The Bathroom Problem


Within the first chapter of Feminist Media Studies, author Liesbet van Zoonen provides insight into the enormous heterogeneity of feminist media theory and media research that has been produced within the past decades.  She also wishes to articulate that the purpose of this book will be used to aid groups who are working toward creating a more varied portrayal of women and sexual minorities in the media. Through this text, she then begins to describe how feminism and cultural studies influence the media, specifically how power is viewed as a key element of feminist thought. For instance, poststructuralist feminist thinkers argue that “power is not a monolithic ‘thing’ that some groups have and others have not” (4). Women’s oppression cannot simply be defined by a loss of or a need to gain power to combat one specific group (ie men), but instead be viewed as subordination in many facets (ie through the media, social constructs, sex roles). According to theorist Michel Foucault, he argues that power is not something a person has, but instead is a battle between freedom and subjection. It limits individual’s freedoms because people must adhere to the norms set by society and if they attempt to digress from the norm, they will receive a backlash and feel a pull to return to the “normal.”         

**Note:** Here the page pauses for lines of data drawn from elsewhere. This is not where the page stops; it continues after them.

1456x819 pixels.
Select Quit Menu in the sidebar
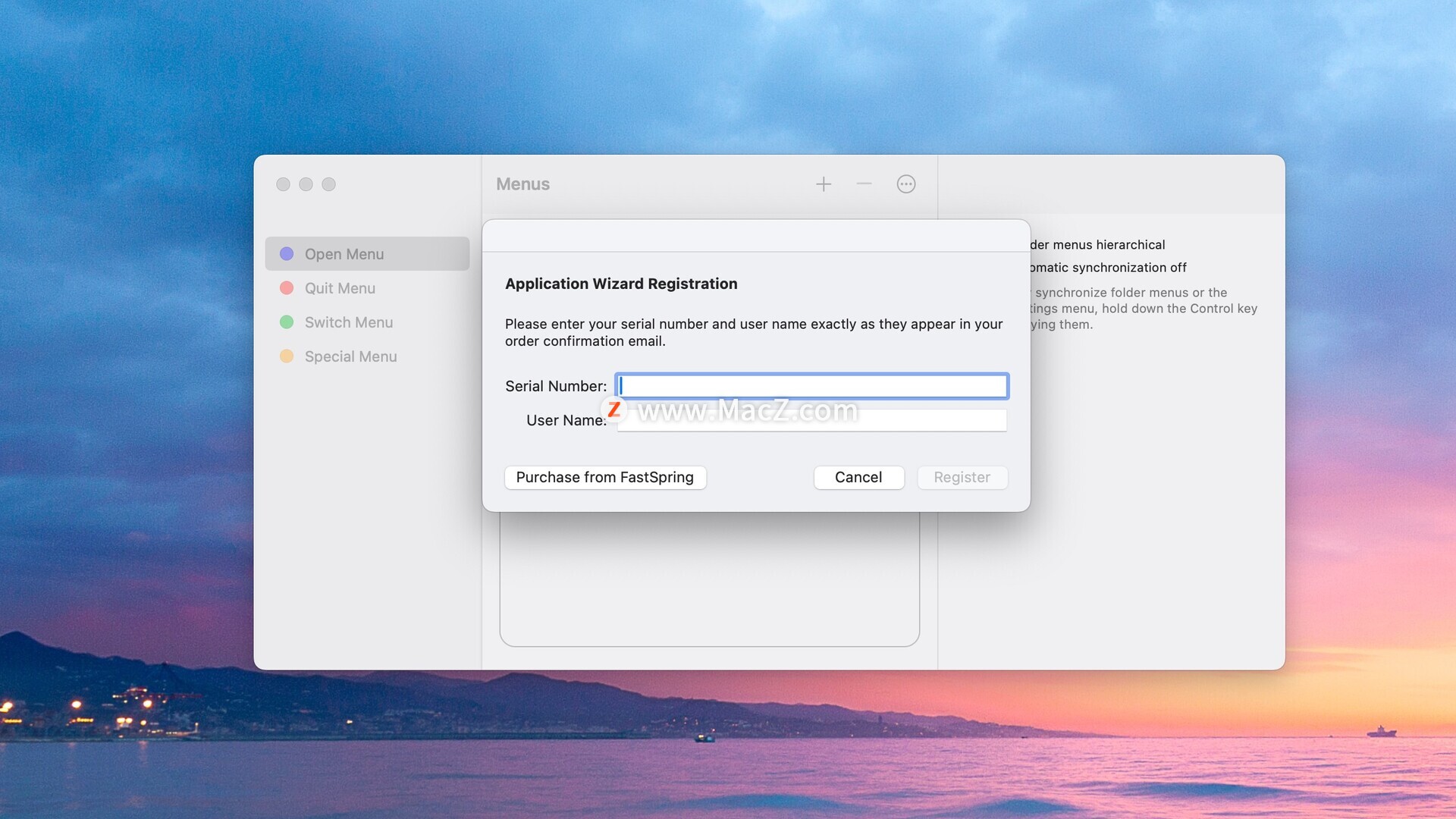(x=340, y=288)
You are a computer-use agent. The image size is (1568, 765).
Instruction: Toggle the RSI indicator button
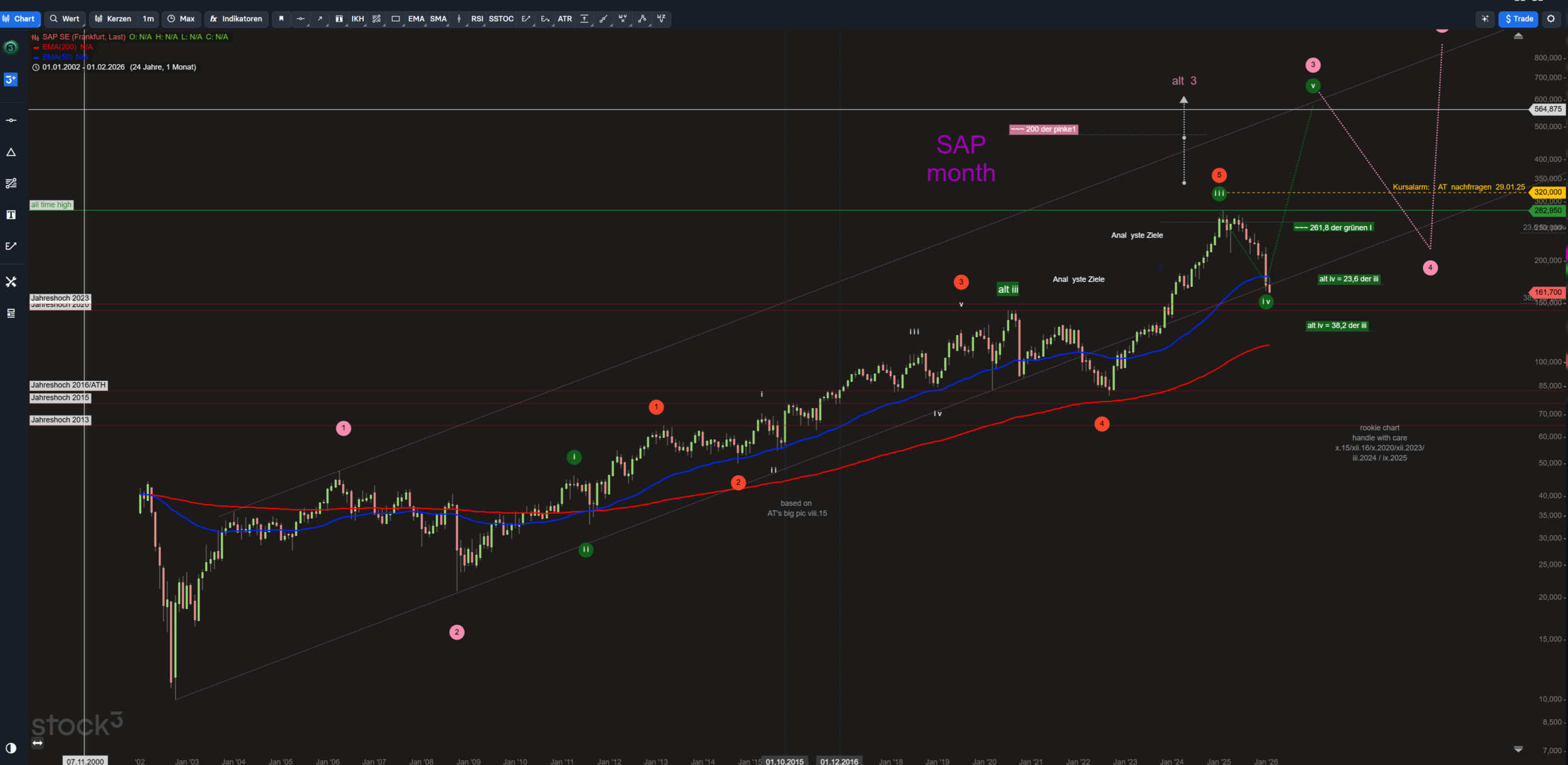[x=477, y=19]
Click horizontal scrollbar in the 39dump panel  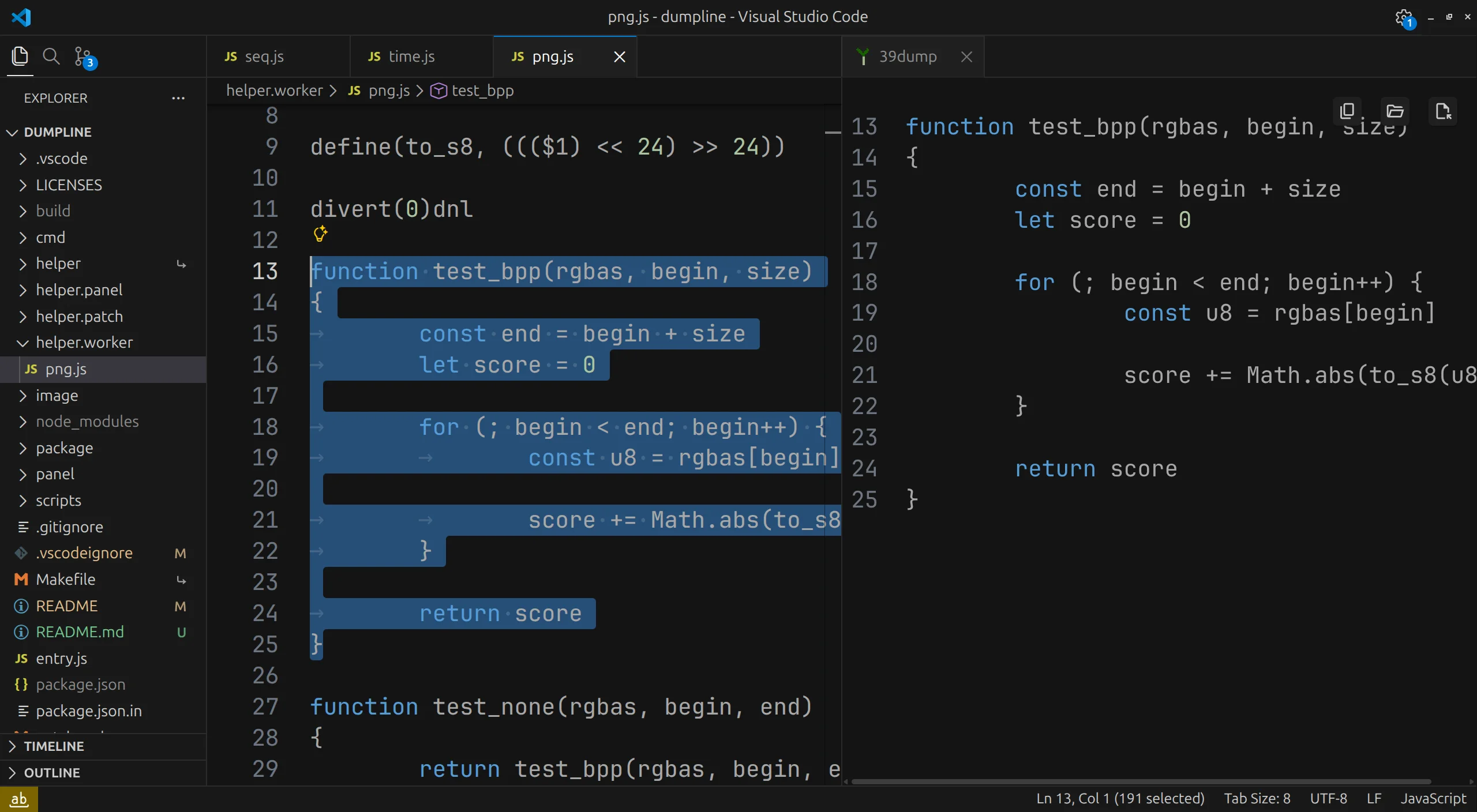click(x=1140, y=782)
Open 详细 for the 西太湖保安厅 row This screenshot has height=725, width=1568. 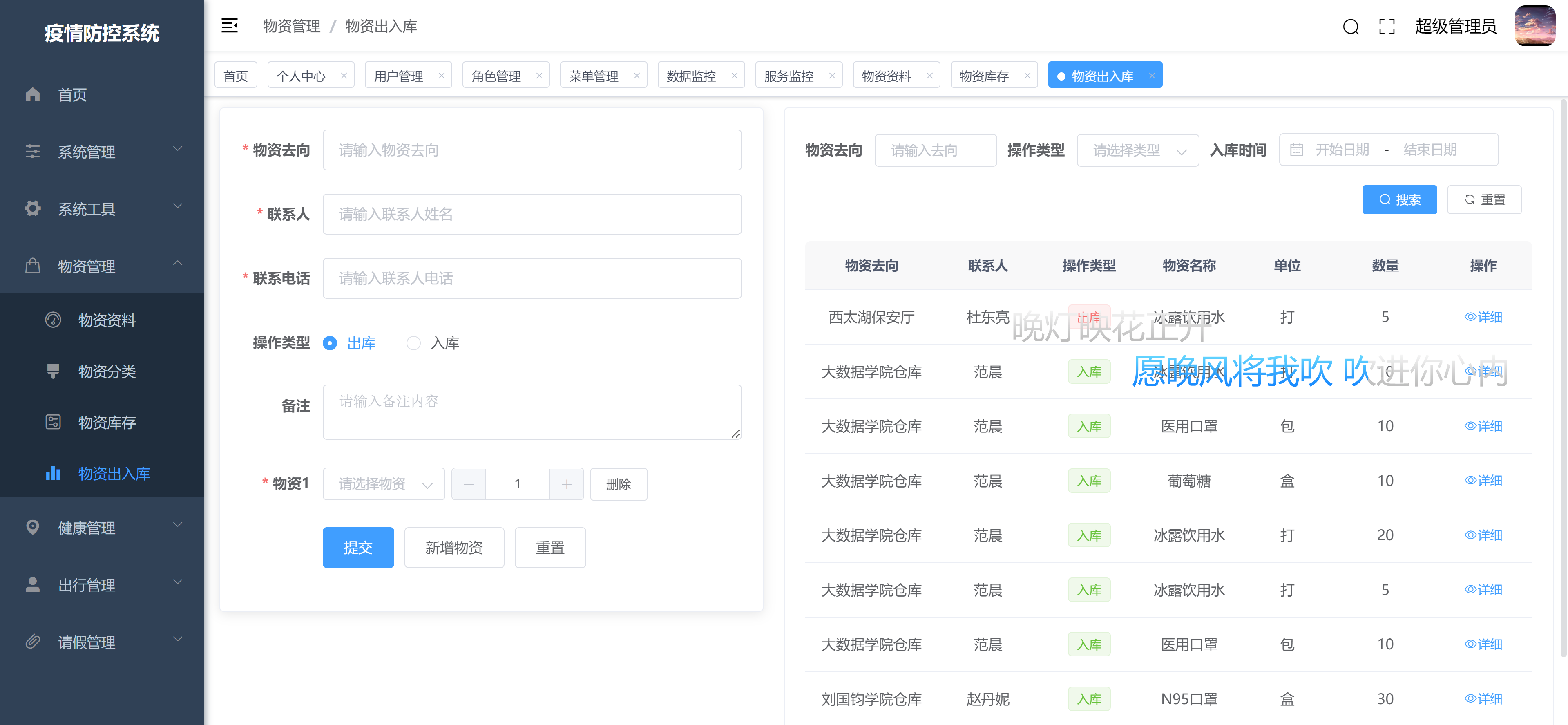click(x=1484, y=317)
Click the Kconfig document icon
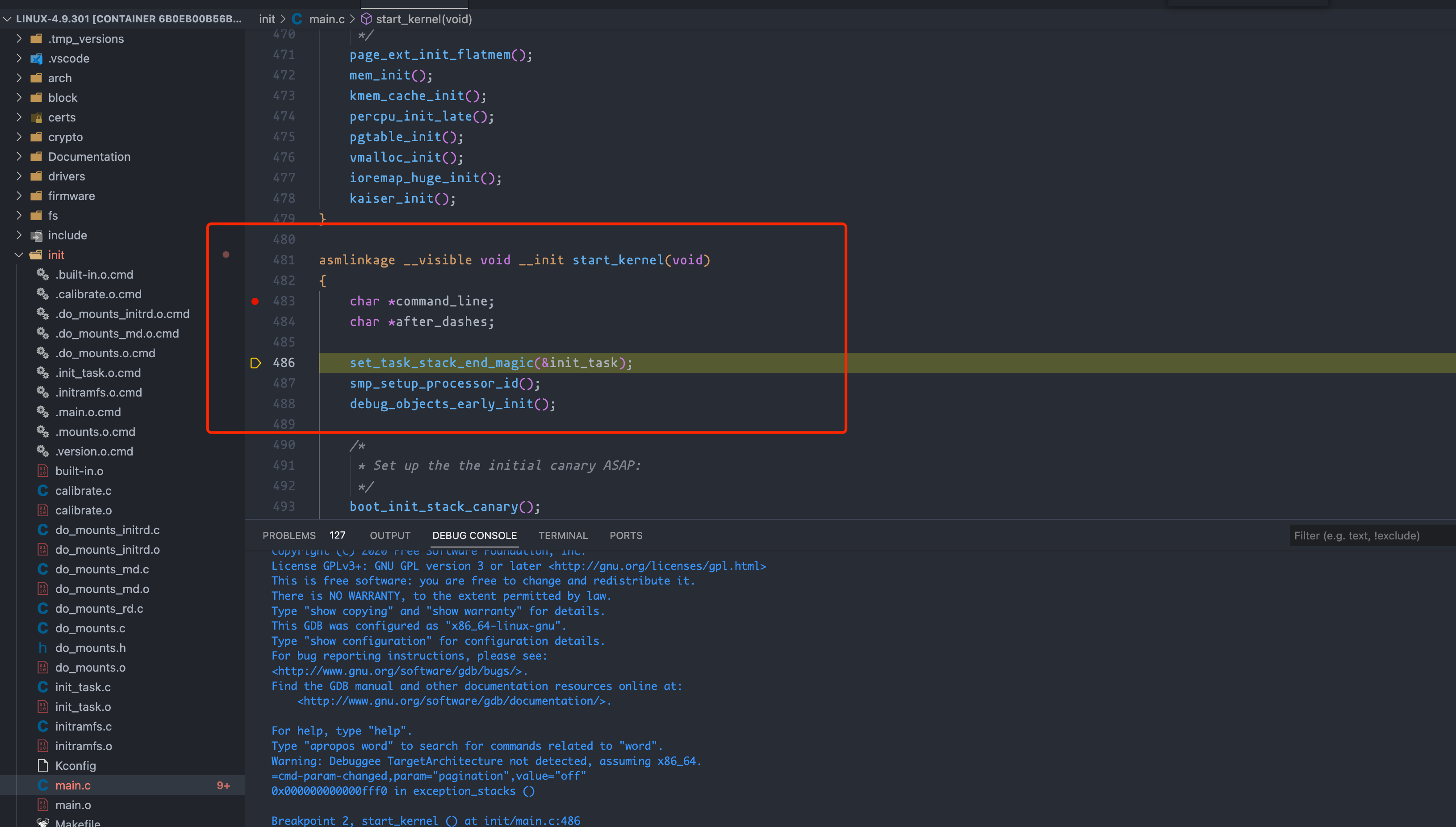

 Upon discussing men and women within the media, they are constantly policed to look, act, and behave in a certain manner that adheres to their sex role (5). When either sex attempts to transgress their gender boundary, they feel the pull to return to the norm, as discussed by Foucault, through forms of control and punishment. Judith Halberstam discusses in her piece Female Masculinity, how specifically women who appear more masculine than feminine are policed by members of their own sex upon entering a female-only restroom. Women view their restroom as a sacred, extremely feminine zone that is dominated by gender codes. Women’s restrooms tend to operate as an arena of gender conformity and as a sanctuary of enhanced femininity to which one retreats to powder one’s nose or fix one’s hair. When an androgynous or masculine woman enters this private sphere, gender-conforming women feel threatened that their space is being compromised. This notion of adhering to what a proper woman should look like is also discussed within Feminist Media Studies through the willingness to conform to stereotypes. Women are expected to be the epitome of feminine when appearing in the media, only reinforcing the need to remain in one’s binary and never blurring the gender lines.